We have defined the following xml attributes in an elixir file that may be used in the creation of your own runbooks and help standardize their layout.
defmodule Console.Runbooks.Display do
use Console.Runbooks.Display.Base
alias Console.Runbooks.Display.{Xml}
schema do
component "box" do
attributes ~w(direction width height pad margin align justify gap fill color border borderSide borderSize)
parents ~w(root box)
end
component "text" do
attributes ~w(size weight value color)
parents ~w(box text root link)
end
component "markdown" do
attributes ~w(size weight value)
parents ~w(box text root)
end
component "button" do
attributes ~w(primary label href target action headline)
parents ~w(box)
end
component "input" do
attributes ~w(placeholder name label datatype)
parents ~w(box)
end
component "timeseries" do
attributes ~w(label datasource)
parents ~w(box)
end
component "valueFrom" do
attributes ~w(datasource path doc)
parents ~w(input text)
end
component "image" do
attributes ~w(width height url)
parents ~w(box link)
end
component "video" do
attributes ~w(width height url autoPlay loop)
parents ~w(box link)
end
component "link" do
attributes ~w(href target value color weight)
parents ~w(text box)
end
component "table" do
attributes ~w(name width height datasource path)
parents ~w(box)
end
component "tableColumn" do
attributes ~w(path header width)
parents ~w(table)
end
end
def parse_doc(xml) do
with {:ok, parsed} <- Xml.from_xml(xml) do
case validate(parsed) do
:pass -> {:ok, parsed}
{:fail, error} -> {:error, error}
end
end
end
end
Most of these attributes, like box
and input
are basically grommet react components.

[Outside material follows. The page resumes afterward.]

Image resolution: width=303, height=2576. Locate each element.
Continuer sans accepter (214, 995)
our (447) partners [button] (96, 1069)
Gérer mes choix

However, we would like to call out a few custom attributes that interact with other data from the runbook. They each refer to a datasource and then maybe also a way to access a value at that datasource.
- timeseries
- datasource
- valueFrom
- datasource
- doc
- path
Here is an example Runbook xml template composed of these attributes.
<root gap='medium'>
<box pad='small' gap='medium' direction='row' align='center'>
<button label='Scale' action='scale' primary='true' headline='true' />
<box direction='row' align='center' gap='small'>
<box gap='small' align='center'>
<timeseries datasource="cpu" label="CPU Usage" />
<text size='small'>You should set a reservation to
roughly correspond to 30% utilization</text>
</box>
<box gap='small' align='center'>
<timeseries datasource="memory" label="Memory Usage" />
<text size='small'>You should set a reservation to
roughly correspond to 60% utilization</text>
</box>
</box>
<box gap='small'>
<box gap='xsmall'>
<input placeholder="250m" label='CPU Request' name='cpu'>
<valueFrom
datasource="statefulset"
doc="kubernetes.raw"
path="spec.template.spec.containers[0].resources.requests.cpu" />
</input>
<input placeholder="1Gi" label='Memory Request' name='memory'>
<valueFrom
datasource="statefulset"
doc="kubernetes.raw"
path="spec.template.spec.containers[0].resources.requests.memory" />
</input>
</box>
</box>
</box>
<box pad='small' gap='medium' direction='row' align='center'>
<box direction='row' width='70%' align='center'>
<text size='small'>You can also add more replicas to provide failover in case of outages, or optionally remove them to save cost</text>
</box>
<box direction='row' gap='small' width='30%' align='center'>
<input datatype='int' placeholder="1" label='Replicas' name='replicas'>
<valueFrom
datasource="statefulset"
doc="kubernetes.raw"
path="spec.replicas" />
</input>
</box>
</box>
<box width='100%' gap='small'>
<text size='small'>Be sure to scale your rabbitmq nodes within your nodes capacities, listed here:</text>
<table width='100%' datasource='nodes' path='nodes'>
<tableColumn path='metadata.name' header='name' width='33%' />
<tableColumn path='status.capacity.cpu' header='cpu' width='33%' />
<tableColumn path='status.capacity.memory' header='memory' width='33%' />
</table>
</box>
</root>
This xml file is referred to in the runbooks.yaml
file, where you will also pass along the datasources that will hydrate this template.